# Selection:
-*-*-

Paying Tribute

How caddying at Columbine Country Club decades ago paved the path of a lifetime

By Gary Baines – 9/7/2022

If anything teaches a newly minted teenager the importance of being on time — or preferably early — the old caddie draw at Columbine Country Club certainly did.

At least in my case.

Back in the day, the weekend caddie draw at Columbine took place promptly at 7 a.m. John Schiel, the club’s caddiemaster back then, would come down to the caddie bench behind the ninth green, holding a container full of bag tags, each having a number on it. 

The caddies would take turns selecting tags/numbers and would get a loop in order of the number he or she drew — i.e., you’d go out first if you picked No. 1, or 40th if you selected No. 40. And, if you didn’t arrive on time for the draw, you went to the back of the line, meaning you might be sitting and waiting on the caddie bench for three or four hours before going out — or you might sit there for all that time and not get out at all.

Hence, you better arrive early, even it it meant starting the bike ride from your house to the course at 6:15 or 6:30 a.m.

I bring all this up because I was reflecting on those days — back in the mid-1970s in my case — quite a bit recently. I was very fortunate to have been inducted into the Colorado Golf Hall of Fame — with the induction taking place, appropriately in my case, at Columbine. And, in preparing a speech, it truly sunk in how much those days of caddying influenced the course my life in general — especially professionally speaking.

As a youngster, I was far more into tennis and soccer than I was golf. But caddying presented a rare opportunity to make some consistent money for a kid younger than 16. My dad had been a caddie during the Depression at Omaha Field Club, and it was suggested (OK, he just plain told me to do it) that I follow suit.

-*-*-

# Data section:
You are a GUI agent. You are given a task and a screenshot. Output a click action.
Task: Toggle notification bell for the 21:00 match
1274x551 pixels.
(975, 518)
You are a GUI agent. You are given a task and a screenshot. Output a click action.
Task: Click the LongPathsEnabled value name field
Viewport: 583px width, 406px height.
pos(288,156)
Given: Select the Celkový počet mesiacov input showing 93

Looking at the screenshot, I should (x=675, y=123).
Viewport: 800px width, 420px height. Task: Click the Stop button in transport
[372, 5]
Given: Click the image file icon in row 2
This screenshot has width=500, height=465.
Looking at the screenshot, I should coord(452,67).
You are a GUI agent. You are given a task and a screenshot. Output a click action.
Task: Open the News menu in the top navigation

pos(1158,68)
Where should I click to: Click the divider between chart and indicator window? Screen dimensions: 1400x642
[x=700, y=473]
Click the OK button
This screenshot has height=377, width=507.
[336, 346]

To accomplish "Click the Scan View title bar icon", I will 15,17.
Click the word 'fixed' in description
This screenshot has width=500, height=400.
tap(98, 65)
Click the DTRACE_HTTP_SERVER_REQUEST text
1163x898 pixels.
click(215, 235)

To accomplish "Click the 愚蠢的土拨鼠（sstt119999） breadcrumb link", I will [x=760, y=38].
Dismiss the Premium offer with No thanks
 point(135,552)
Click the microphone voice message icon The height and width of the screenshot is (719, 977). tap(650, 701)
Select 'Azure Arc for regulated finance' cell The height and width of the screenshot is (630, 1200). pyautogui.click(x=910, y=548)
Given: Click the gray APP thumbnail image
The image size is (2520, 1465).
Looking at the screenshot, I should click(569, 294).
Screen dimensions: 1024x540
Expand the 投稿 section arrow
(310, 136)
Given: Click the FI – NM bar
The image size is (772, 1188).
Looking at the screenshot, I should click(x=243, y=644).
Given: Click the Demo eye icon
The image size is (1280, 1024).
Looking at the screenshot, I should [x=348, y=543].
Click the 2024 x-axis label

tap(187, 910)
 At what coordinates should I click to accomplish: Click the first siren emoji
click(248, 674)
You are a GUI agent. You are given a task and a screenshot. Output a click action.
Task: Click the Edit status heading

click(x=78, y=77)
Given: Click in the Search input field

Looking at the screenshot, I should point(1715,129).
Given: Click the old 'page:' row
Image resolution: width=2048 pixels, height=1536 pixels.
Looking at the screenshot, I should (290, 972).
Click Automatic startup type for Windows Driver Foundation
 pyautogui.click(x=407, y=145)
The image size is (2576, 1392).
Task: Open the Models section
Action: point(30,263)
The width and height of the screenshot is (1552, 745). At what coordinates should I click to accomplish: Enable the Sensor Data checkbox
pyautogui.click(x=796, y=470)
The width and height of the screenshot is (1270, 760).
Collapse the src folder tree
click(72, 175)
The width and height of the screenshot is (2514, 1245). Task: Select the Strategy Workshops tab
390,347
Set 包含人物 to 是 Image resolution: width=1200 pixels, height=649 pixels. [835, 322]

-*-*-

# Stated exercise 1:
Summarize the caddying essay in two sentences.
# Stated exercise 2:
Based on the caddying essay, answer yes or no to each statement and quote the words that decide it.
(a) The weekend caddie draw was held at 7 a.m.
(b) As a youngster, the writer was more interested in golf than in tennis and soccer.
(c) The writer's father caddied at Columbine Country Club.
# Stated exercise 3:
List every sport named in the caddying essay.
The material above is separate from the caddying essay.

# Exercise output 1:
In the mid-1970s, the weekend caddie draw at Columbine Country Club was held at 7 a.m., and caddies who arrived late went to the back of the line and might wait hours or not go out at all. While preparing a speech for an induction into the Colorado Golf Hall of Fame, the writer realized how much those caddying days had influenced the course of life in general, especially professionally.

# Exercise output 2:
(a) Yes: "the weekend caddie draw at Columbine took place promptly at 7 a.m."
(b) No: "I was far more into tennis and soccer than I was golf."
(c) No: "My dad had been a caddie during the Depression at Omaha Field Club"

# Exercise output 3:
Golf, tennis, soccer